Now available: Nitro PDF Professional OCR
Earlier this month, we announced the release of Nitro PDF Professional OCR, the latest iteration of Nitro Pro, now available with Optical Character Recognition (OCR). With the same award-winning feature-set that earned Nitro Pro multiple awards, including ‘Product of the Year’ from PC User™, Nitro Pro OCR gives you the ability to create editable, searchable PDF files from your pre-existing image- or paper-based documents.
In this post, we’re going to talk about Nitro Pro OCR – if you want a little more background on Optical Character Recognition, and how it applies to your PDF files and the text within them (or, lack thereof!), you may want to take a look at Richard Crocker’s previous blog post ‘How text works in OCR’d and scanned PDF files’
OCR has long been the single most requested feature in our Customer Connect forum, where our users can suggest, request, and vote for the inclusion of features in Nitro products. As Gina O’Reilly, our SVP of Sales & Marketing said – “it was never a question of whether or not we add OCR to our feature set – simply, how quickly can we build it?”
So, we did!
Utilizing I.R.I.S.® technology, Nitro Pro OCR streamlines the document consolidation and archival process, allowing you to create fully-compliant, easily-archived PDF/A documents from your existing library of printed documents and scanned images.

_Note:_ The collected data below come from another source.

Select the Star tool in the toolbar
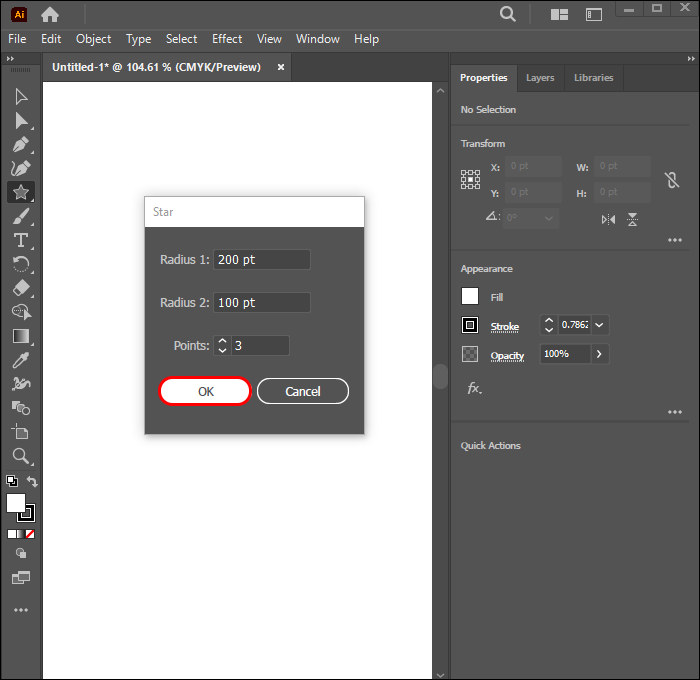700x680 pixels. (21, 192)
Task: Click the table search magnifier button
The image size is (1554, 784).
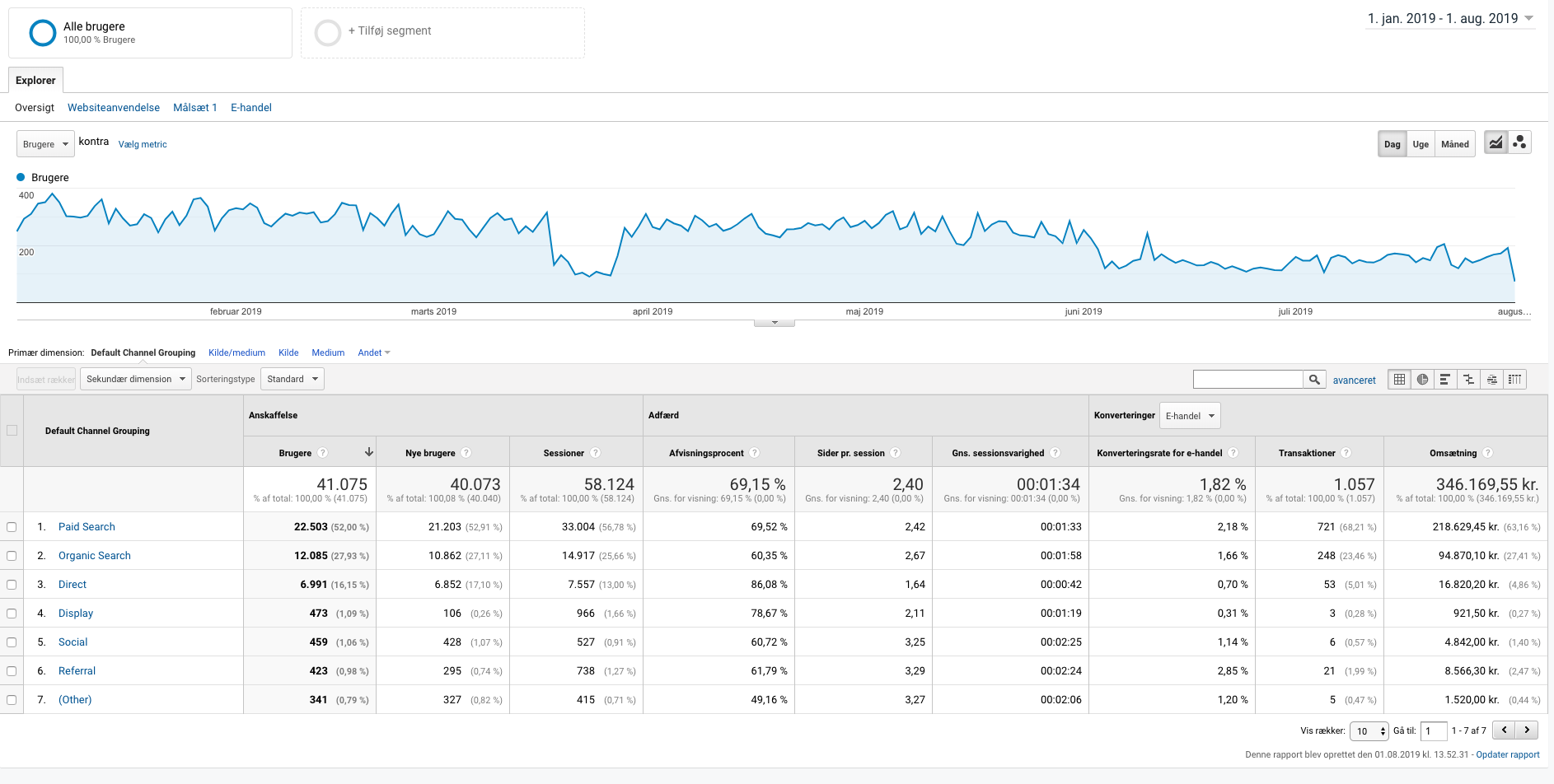Action: 1314,380
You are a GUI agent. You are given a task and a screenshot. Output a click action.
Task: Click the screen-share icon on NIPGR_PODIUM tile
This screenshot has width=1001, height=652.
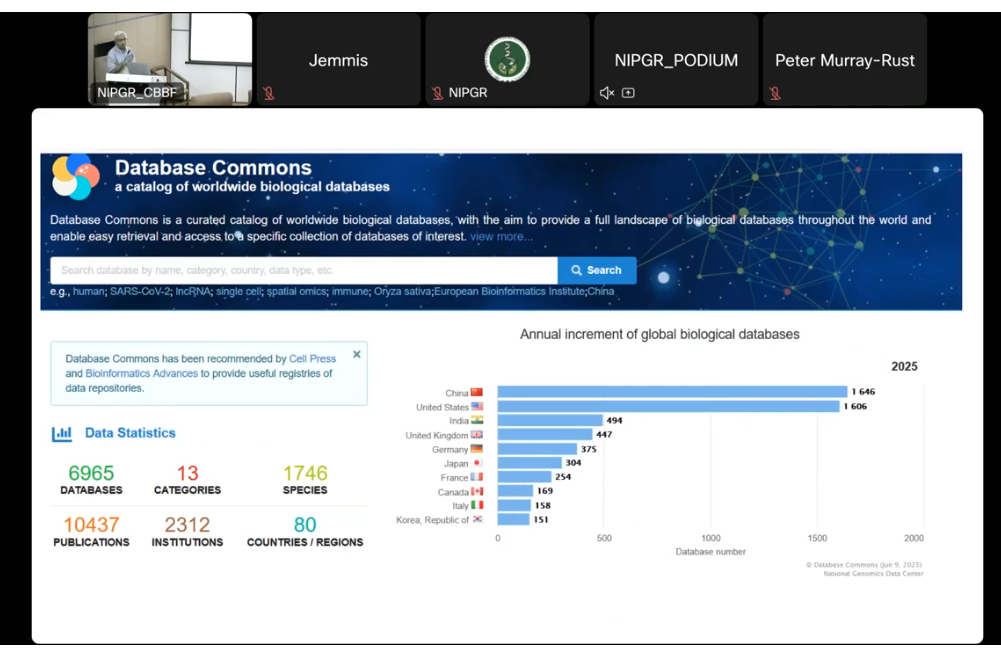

Have a contract sitting on your desk that you’d like to archive electronically? Simply place it in your scanner, open Nitro Pro OCR, and select ‘Create PDF from Scanner’ to create an editable and/or searchable PDF file in one simple step.

Working on an image-based PDF file, with hundreds of pages, and want to locate a particular portion without manually searching the entire document? Just click ‘Recognize Text’ from within the menu, and let OCR do the searching for you.



What OCR engine do you use? If I submit the same PDF to Google Docs for conversion to a Google Docs, would your results be on par, sub-par, or exceed accuracy percentage of Google Docs?
December 2, 2011Hi TekGems,
We currently use I.R.I.S. as our OCR engine for all of our PDF solutions. We are certainly on par if don’t exceed that of Google Docs. Thanks for your input!